_SOURCE INFORMATION_:
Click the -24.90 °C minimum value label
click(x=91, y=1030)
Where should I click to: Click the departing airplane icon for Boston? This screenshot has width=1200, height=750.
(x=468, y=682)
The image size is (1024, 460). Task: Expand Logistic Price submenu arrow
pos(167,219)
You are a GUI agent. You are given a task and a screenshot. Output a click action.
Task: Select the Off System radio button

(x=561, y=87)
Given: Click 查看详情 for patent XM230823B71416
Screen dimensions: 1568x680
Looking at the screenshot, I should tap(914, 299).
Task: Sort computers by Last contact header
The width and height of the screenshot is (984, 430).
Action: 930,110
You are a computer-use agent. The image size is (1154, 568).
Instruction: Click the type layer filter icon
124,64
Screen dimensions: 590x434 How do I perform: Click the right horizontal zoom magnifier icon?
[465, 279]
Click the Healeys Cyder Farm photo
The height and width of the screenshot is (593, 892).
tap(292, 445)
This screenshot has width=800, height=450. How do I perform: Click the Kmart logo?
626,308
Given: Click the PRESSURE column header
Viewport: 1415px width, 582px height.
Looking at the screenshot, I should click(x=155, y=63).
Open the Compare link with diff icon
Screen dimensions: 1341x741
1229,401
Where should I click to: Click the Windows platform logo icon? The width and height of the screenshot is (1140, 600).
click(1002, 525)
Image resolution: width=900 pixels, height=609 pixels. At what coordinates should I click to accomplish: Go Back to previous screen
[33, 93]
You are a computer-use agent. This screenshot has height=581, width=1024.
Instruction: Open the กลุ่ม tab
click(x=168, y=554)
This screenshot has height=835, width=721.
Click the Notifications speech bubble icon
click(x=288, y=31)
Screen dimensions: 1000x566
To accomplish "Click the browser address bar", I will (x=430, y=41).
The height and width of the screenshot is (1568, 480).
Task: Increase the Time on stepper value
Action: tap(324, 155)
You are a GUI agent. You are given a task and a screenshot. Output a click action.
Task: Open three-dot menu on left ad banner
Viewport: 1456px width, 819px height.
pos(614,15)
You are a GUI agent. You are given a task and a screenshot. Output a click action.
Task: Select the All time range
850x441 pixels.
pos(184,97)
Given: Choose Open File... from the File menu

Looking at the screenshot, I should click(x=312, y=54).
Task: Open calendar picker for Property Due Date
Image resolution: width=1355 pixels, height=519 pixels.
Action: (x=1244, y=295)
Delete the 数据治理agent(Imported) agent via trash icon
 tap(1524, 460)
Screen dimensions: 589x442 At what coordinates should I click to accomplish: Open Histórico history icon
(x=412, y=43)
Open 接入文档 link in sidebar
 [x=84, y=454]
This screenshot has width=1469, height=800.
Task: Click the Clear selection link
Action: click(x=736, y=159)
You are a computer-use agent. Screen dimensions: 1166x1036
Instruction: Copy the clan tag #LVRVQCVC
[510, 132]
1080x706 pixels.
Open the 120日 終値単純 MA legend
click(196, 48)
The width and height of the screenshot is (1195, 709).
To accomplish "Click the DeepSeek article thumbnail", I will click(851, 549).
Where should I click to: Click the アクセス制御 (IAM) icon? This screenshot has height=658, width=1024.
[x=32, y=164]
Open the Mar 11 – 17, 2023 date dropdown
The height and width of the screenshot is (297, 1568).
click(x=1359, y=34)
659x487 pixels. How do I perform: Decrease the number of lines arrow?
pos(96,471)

_EXERCISE_: Give back exactly the lines of the listing above that run from the line with "Given: Choose Open File... from the File menu" to the line with "You are a computer-use agent. Screen", inclusive.

_ANSWER TO THIS PROBLEM_:
Given: Choose Open File... from the File menu

Looking at the screenshot, I should click(x=312, y=54).
Task: Open calendar picker for Property Due Date
Image resolution: width=1355 pixels, height=519 pixels.
Action: (x=1244, y=295)
Delete the 数据治理agent(Imported) agent via trash icon
 tap(1524, 460)
Screen dimensions: 589x442 At what coordinates should I click to accomplish: Open Histórico history icon
(x=412, y=43)
Open 接入文档 link in sidebar
 [x=84, y=454]
This screenshot has width=1469, height=800.
Task: Click the Clear selection link
Action: click(x=736, y=159)
You are a computer-use agent. Screen dimensions: 1166x1036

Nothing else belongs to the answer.